-- begin Given passage --
Belgium
Explore Belgium’s charming cities: Brussels, the cosmopolitan capital; Antwerp, renowned for its art and fashion.
Ghent’s Canals and Bruges’ Horse Carriages.
Brussels
We ended up booking our trip to Brussels on a bit of a whim… we weren’t sure where we wanted to go after Italy, but we found a smoking deal on a flight. So off to Belgium we went!
We stayed at the Yooma Urban Lodge which was a great choice for family travel. They offer rooms with double bunk beds, a games room, an arcade, a lounge, a comic lending library and a shared refrigerator. And best of all for the kids… every square inch of wall space is covered in cartoon drawings (a nod to Brussels being the birthplace of TinTin, Spirou, The Smurfs and more). We fueled up each morning at Yooma’s great breakfast buffet and did workouts on its rooftop terrace. It made a great base for our explorations.
And explore we did. Our first day was spent wandering into the centre of town and discovering the famous Mannekin Pis statue in all its cheeky glory, the Mont des Arts and its lovely Jardin, the Musical Instruments Museum in a gorgeous art nouveau structure called the Old England Building, the leafy Parc d’Egmont, the government-y EU area, and beaucoup des bonbons (truffles from Chocolaterie Mary, pralines from Neuhaus, speculoos from Maison Dandoy, macarons from Pierre Marcolini, cuberdons from La Belgique Gourmande…). An added bonus was all the Weimaraner dogs we saw – a reminder of my lovely childhood dog Chloë.
On day two, Sean took the kids climbing and I set off for another 20,000+ step day. I wandered unhurriedly through the stalls at the Vossenplein flea market which sold everything from vintage Happy Meal toys to antique gold watches to canvas WWII jackets complete with sewn-on patches. I walked to the Jeanneke Pis statue (the little girl equivalent to the little boy ‘Mannekin Pis’ we’d seen the day before) and then to Les Galeries Royales, a gorgeous glassed-in walkway of stores and restaurants (and many a well-dressed influencer!). I wandered through the beautiful Tropismes bookstore, dreaming about owning my own little book nook one day. I ogled the lavish Baroque guildhalls of the Grand-Place before heading to the Ixelles neighbourhood for opulent façades by Horta, Hankar, Saintenoy, Van de Velde and others. I was in art nouveau heaven! I topped off my solo time by visiting a lovely typography and stationary store I’d read about called Le Typographe before heading back to the centre to meet Sean and the kids at Delirium Café. Sean first tasted Delirium beer about fifteen years ago at Clive’s Classic Lounge in Victoria, so it was fun to head to the home of the pink elephant and taste some there!
-- end Given passage --
-- begin Stored data --
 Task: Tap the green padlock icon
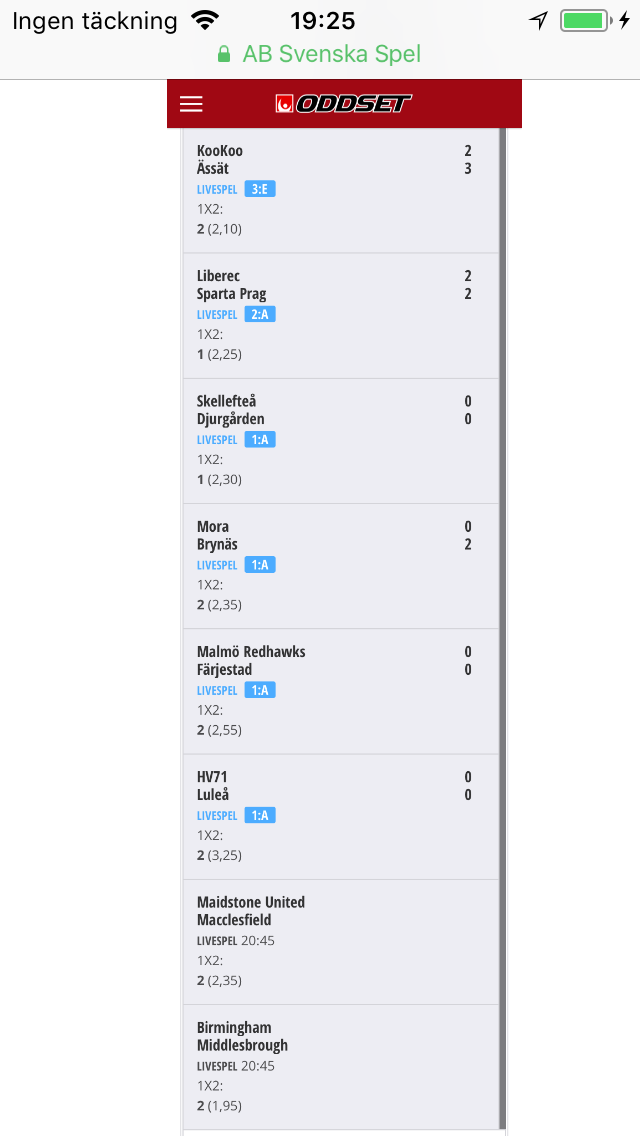[224, 54]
-- end Stored data --
* What to work on *
a) In the Belgium travel account, reproduce the passage verbatim, beginning at "And explore we" and stopping after "childhood dog Chloë.".
b) According to the Belgium travel account, is each statement correct? Answer yes or no for each, quoting the words from the account that settle it. (i) The Yooma Urban Lodge has a rooftop terrace. (ii) On day two, the narrator went climbing with the kids. (iii) Sean first tasted Delirium beer in Brussels.
Rely only on the Belgium travel account to complete this work.

* Solutions to each task *
a)
And explore we did. Our first day was spent wandering into the centre of town and discovering the famous Mannekin Pis statue in all its cheeky glory, the Mont des Arts and its lovely Jardin, the Musical Instruments Museum in a gorgeous art nouveau structure called the Old England Building, the leafy Parc d’Egmont, the government-y EU area, and beaucoup des bonbons (truffles from Chocolaterie Mary, pralines from Neuhaus, speculoos from Maison Dandoy, macarons from Pierre Marcolini, cuberdons from La Belgique Gourmande…). An added bonus was all the Weimaraner dogs we saw – a reminder of my lovely childhood dog Chloë.

b)
(i) Yes: "did workouts on its rooftop terrace"
(ii) No: "Sean took the kids climbing and I set off for another 20,000+ step day"
(iii) No: "Sean first tasted Delirium beer about fifteen years ago at Clive’s Classic Lounge in Victoria"